To understand this point, you need to understand the nature of information warfare. While Atwood is likely innocent, and I may find her novel’s themes distasteful, activists intent on undermining national unity will use such themes to their advantage.
Disgusting behavior by protestors hypnotized by mass media
While the mass media shows a degree of favoritism to feminism and tolerance with the militant heckling and storming of government buildings seen in judicial hearings in the last few years, this is designed to divide us as a nation. Normal, healthy people don’t storm church services to protest. Notice, that it is a Christian Church, not a synagogue or mosque in the video. This is specifically targeting a demographic demonized by the media.
Social media, according to LinkedIn’s Reid Hoffman, exploits one or more of the seven deadly sins. As expected, you see the radical boosterism in the open on places like Twitter, Facebook, and Instagram. Driving people to ever more radical and hostile behavior toward their neighbors. The phenomenon was first explained to me by an older friend of mine, who noticed that some young, aspiring activists speak in almost gibberish and experience bouts of wild emotional swings.

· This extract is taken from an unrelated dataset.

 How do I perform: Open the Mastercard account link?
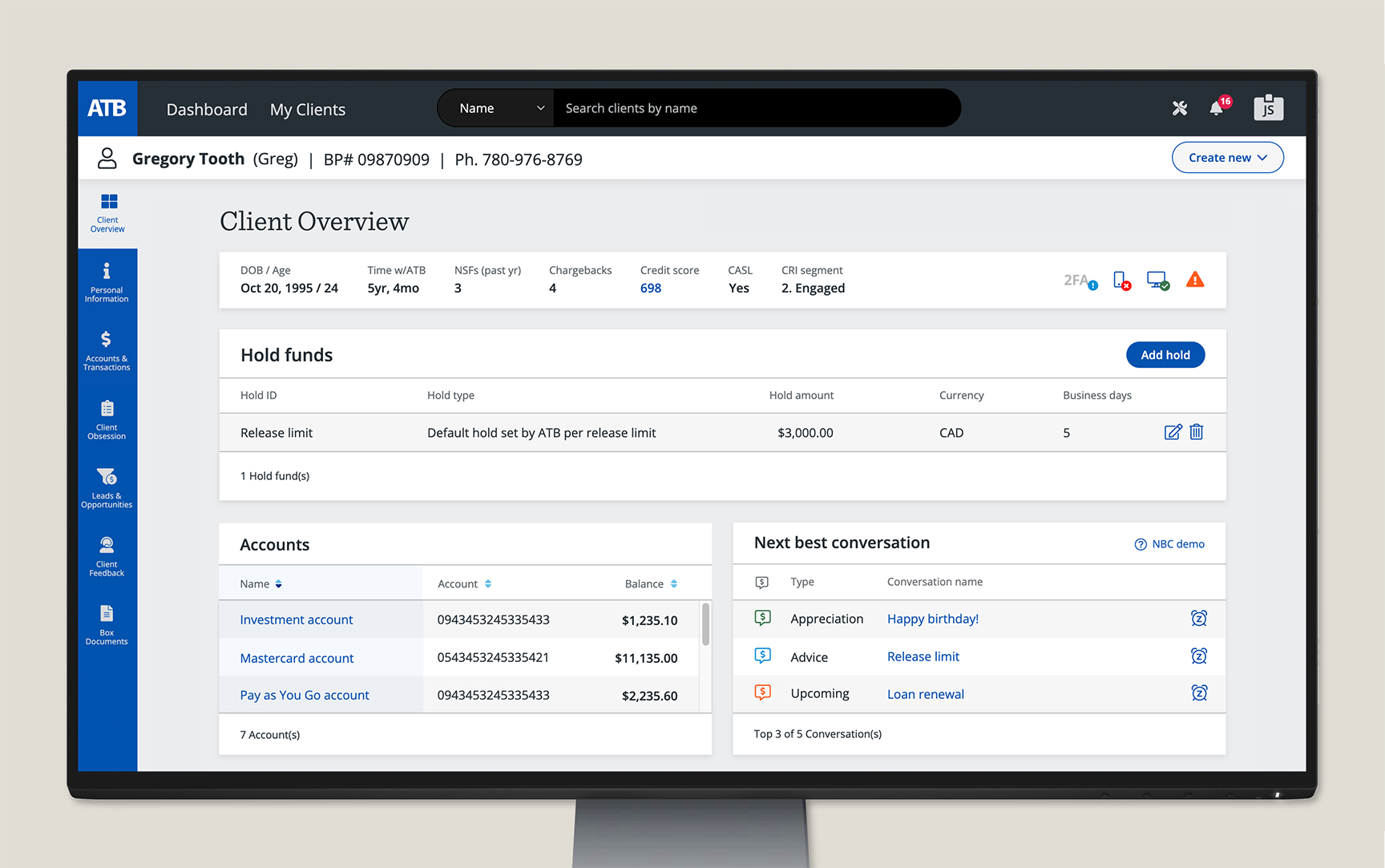[x=297, y=658]
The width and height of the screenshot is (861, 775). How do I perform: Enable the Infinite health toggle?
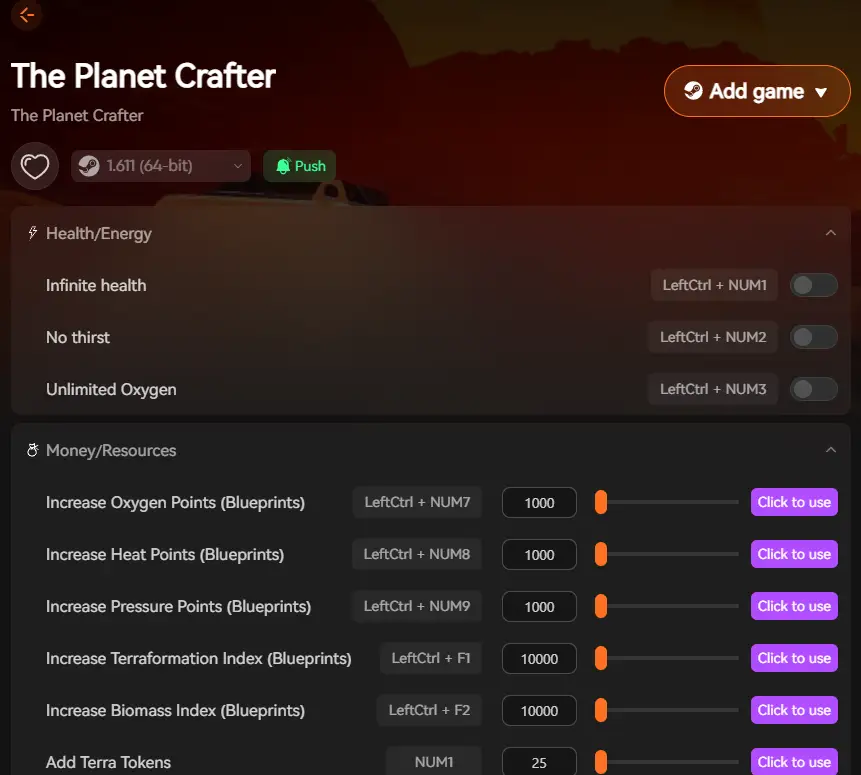[x=813, y=285]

Mass and social media is radicalizing Americans. In politics, there is an equal and opposite reaction for every action. On the right, people become less trusting of those on the left, whose activists’ behavior is increasingly disgusting. While I am not a booster of Jordan Peterson, placing “sort yourself out, bucko” in context makes sense. There’s an exploitation of irrational behavior and an arms race to further irrationality in activism.
Political information warfare is as old as time and now is accelerating because everything is becoming the image in the mirror, darkly. Treating each political event as the first on the string toward a dystopian environment dissuades people from engaging in typical political activity. It creates people with angry political positions. The point is to discourage people from traditional forms of politics, to cause harm to the legitimacy of government, and damage the trust in the system of laws. Sowing anarchy is a threat to the functioning of society.

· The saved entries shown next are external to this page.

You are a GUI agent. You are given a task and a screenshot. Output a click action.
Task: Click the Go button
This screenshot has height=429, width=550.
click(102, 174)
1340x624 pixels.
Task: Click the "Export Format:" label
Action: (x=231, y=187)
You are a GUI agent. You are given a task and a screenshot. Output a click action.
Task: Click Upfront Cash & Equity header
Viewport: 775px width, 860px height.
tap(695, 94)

Look at the activists who dress up in the garb from the film. I suspect most protesters have some grip on reality but is that universal? No, a sizeable number lost grasp of what is objective, judging from some of these protests' more wild and crazed videos. These are signs of cult-like behavior. They need professional intervention.

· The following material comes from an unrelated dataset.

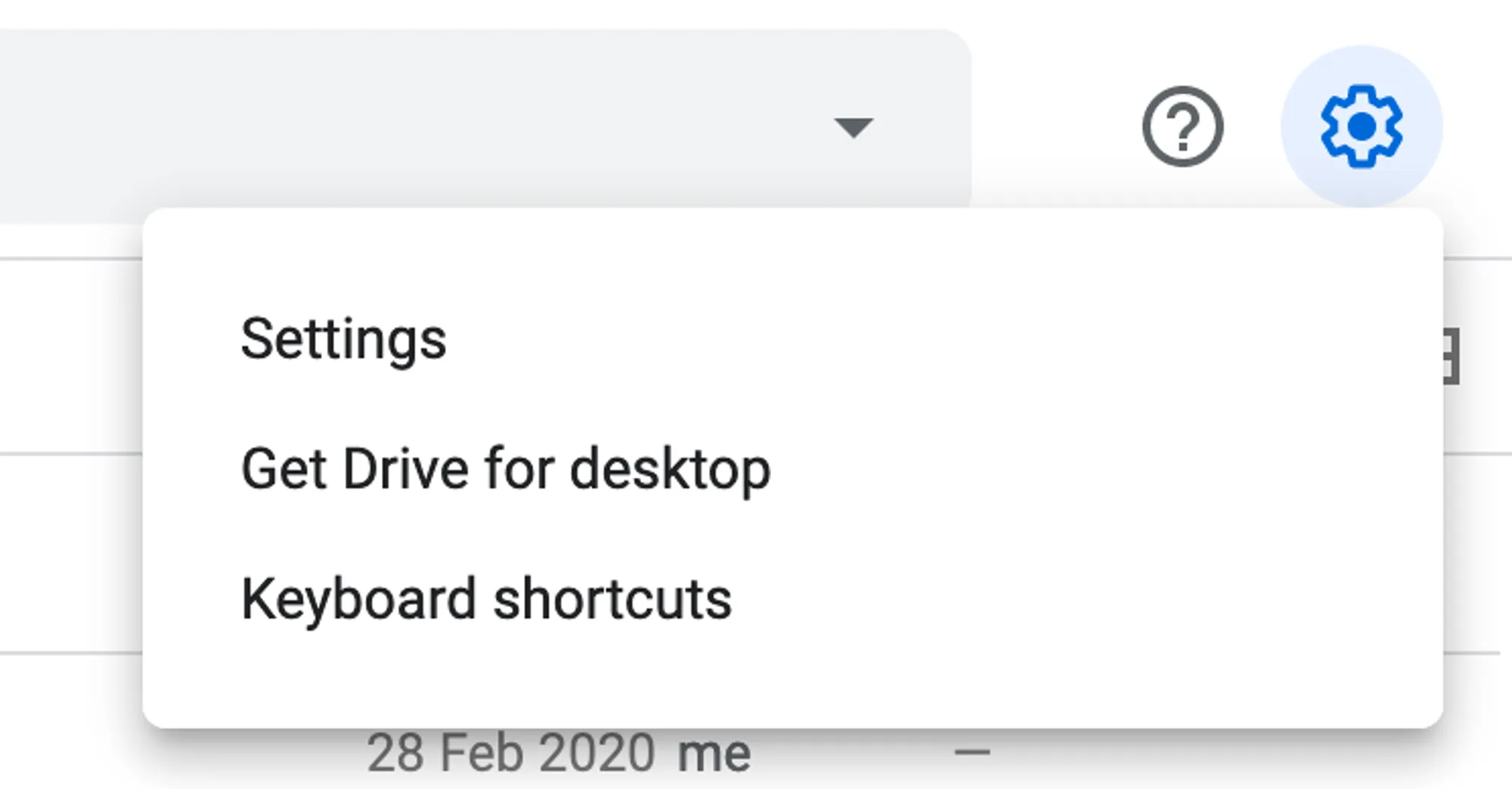Choose Get Drive for desktop

505,469
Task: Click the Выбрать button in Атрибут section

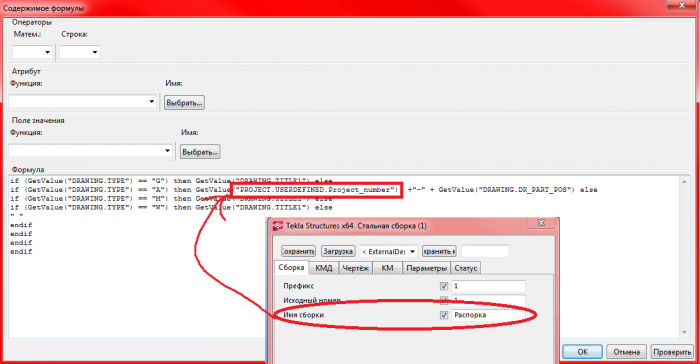Action: click(x=184, y=103)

Now, Margaret Atwood is not in total control of how her novels are used. However, we can observe and call a spade a spade: that people seeking division in the United States are taking active measures to subvert Americans ideologically. These people are then turned radical and angered. During the BLM riots, two Brooklyn lawyers attempted to throw a firebomb at a police car. While this is only one example from the riots, we need to critically look at what makes people excessively angry and disassociate from society. Foreign powers, agents of foreign powers, and social and mass media exploit division to harm and steal from you.
Here's Yuri Bezmenov on political subversion – salt to taste since we’re a bit past the cold war. The ideologies have different names now.
However, ideology itself is a destructive force. It was a term coined by French Revolutionaries to describe an abstracted notion of politics and society. Ideology is a place where young persons can hole themselves up and endlessly abstract themselves from doing real things in the real world, thanks to unlimited content. In fact, the term doesn’t arrive in the English language until the 1920s.